BEGIN
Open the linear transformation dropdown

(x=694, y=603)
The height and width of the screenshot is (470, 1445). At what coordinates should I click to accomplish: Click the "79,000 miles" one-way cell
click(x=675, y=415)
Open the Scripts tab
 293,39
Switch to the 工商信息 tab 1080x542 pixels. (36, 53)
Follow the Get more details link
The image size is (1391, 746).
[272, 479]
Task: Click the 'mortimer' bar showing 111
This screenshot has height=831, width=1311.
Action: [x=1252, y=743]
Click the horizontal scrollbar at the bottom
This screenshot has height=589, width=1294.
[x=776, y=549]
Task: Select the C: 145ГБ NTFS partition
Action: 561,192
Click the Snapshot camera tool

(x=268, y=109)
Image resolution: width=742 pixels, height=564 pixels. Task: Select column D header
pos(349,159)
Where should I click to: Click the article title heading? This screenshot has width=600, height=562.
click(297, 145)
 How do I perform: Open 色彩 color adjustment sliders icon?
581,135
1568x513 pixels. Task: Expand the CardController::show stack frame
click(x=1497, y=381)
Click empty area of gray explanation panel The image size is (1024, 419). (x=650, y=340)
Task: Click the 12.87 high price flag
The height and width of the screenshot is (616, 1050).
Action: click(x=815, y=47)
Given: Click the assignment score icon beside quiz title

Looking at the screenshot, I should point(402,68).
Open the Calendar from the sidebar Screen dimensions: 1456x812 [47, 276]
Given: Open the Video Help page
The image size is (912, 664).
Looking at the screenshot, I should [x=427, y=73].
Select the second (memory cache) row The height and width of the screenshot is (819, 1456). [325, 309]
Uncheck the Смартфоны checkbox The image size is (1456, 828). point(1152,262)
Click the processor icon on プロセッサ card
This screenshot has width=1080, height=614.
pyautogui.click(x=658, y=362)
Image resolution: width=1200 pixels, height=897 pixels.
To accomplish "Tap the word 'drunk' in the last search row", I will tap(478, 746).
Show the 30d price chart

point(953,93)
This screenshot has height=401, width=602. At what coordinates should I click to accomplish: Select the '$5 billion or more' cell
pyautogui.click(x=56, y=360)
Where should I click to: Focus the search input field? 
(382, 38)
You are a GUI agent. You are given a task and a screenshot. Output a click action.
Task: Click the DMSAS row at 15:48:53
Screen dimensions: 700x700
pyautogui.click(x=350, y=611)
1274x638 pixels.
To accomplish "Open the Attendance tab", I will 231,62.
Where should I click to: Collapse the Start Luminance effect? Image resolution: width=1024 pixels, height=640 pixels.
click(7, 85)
END
* [WHAT IS EXPECTED]:
Write out, word for word, the line containing "Show the 30d price chart" and all the lines after it in the entries above, and nothing more.

* [RESULT]:
Show the 30d price chart

point(953,93)
This screenshot has height=401, width=602. At what coordinates should I click to accomplish: Select the '$5 billion or more' cell
pyautogui.click(x=56, y=360)
Where should I click to: Focus the search input field? 
(382, 38)
You are a GUI agent. You are given a task and a screenshot. Output a click action.
Task: Click the DMSAS row at 15:48:53
Screen dimensions: 700x700
pyautogui.click(x=350, y=611)
1274x638 pixels.
To accomplish "Open the Attendance tab", I will 231,62.
Where should I click to: Collapse the Start Luminance effect? Image resolution: width=1024 pixels, height=640 pixels.
click(7, 85)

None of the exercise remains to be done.